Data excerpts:
________________________
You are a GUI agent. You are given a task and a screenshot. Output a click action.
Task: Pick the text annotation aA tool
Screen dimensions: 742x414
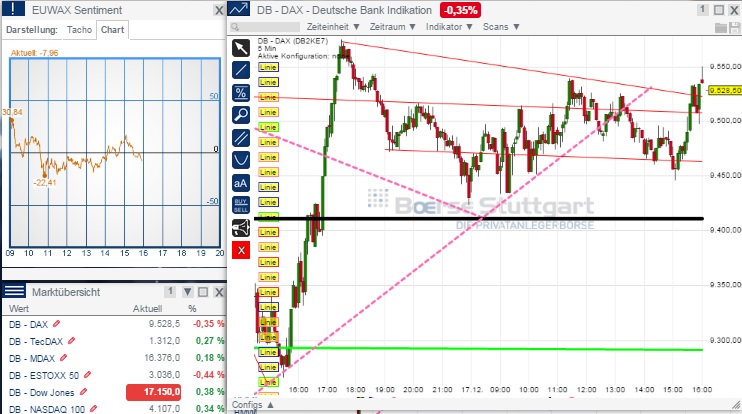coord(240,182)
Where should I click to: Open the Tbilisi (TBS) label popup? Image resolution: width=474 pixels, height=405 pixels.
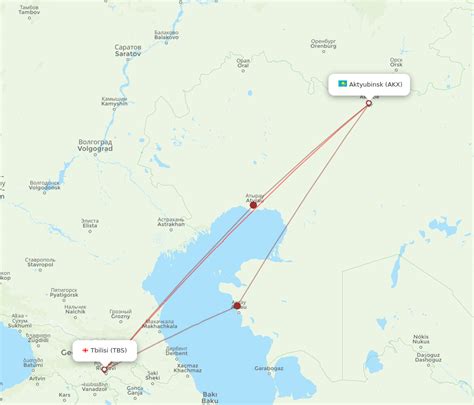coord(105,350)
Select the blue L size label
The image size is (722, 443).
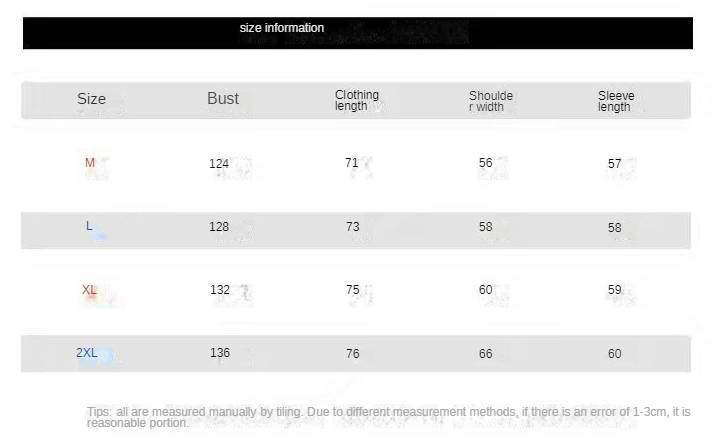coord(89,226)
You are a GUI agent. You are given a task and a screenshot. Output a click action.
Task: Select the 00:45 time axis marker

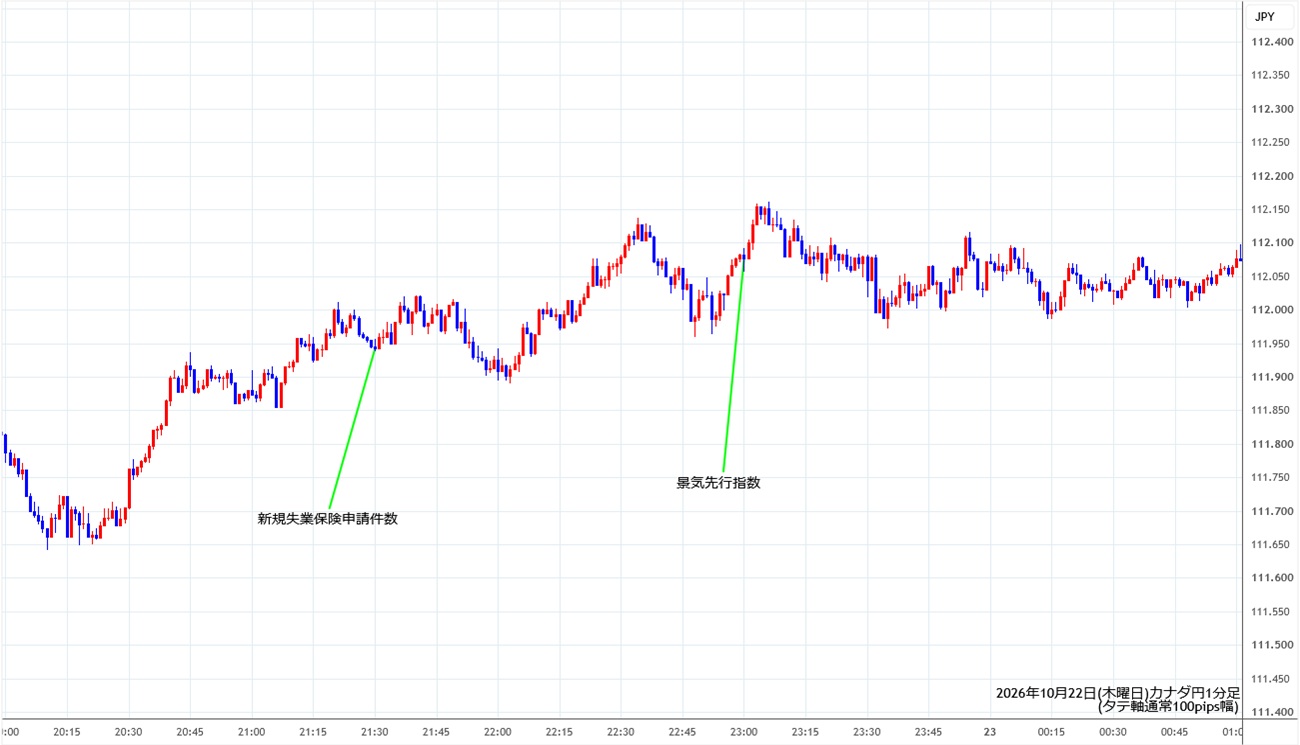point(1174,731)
________________________
WHAT IS BEING ASKED:
Return the preceding entries verbatim, with the pictures excluded.

PROBLEM SOLUTION:
You are a GUI agent. You are given a task and a screenshot. Output a click action.
Task: Pick the text annotation aA tool
Screen dimensions: 742x414
coord(240,182)
Where should I click to: Open the Tbilisi (TBS) label popup? Image resolution: width=474 pixels, height=405 pixels.
coord(105,350)
Select the blue L size label
The image size is (722, 443).
coord(89,226)
You are a GUI agent. You are given a task and a screenshot. Output a click action.
Task: Select the 00:45 time axis marker

point(1174,731)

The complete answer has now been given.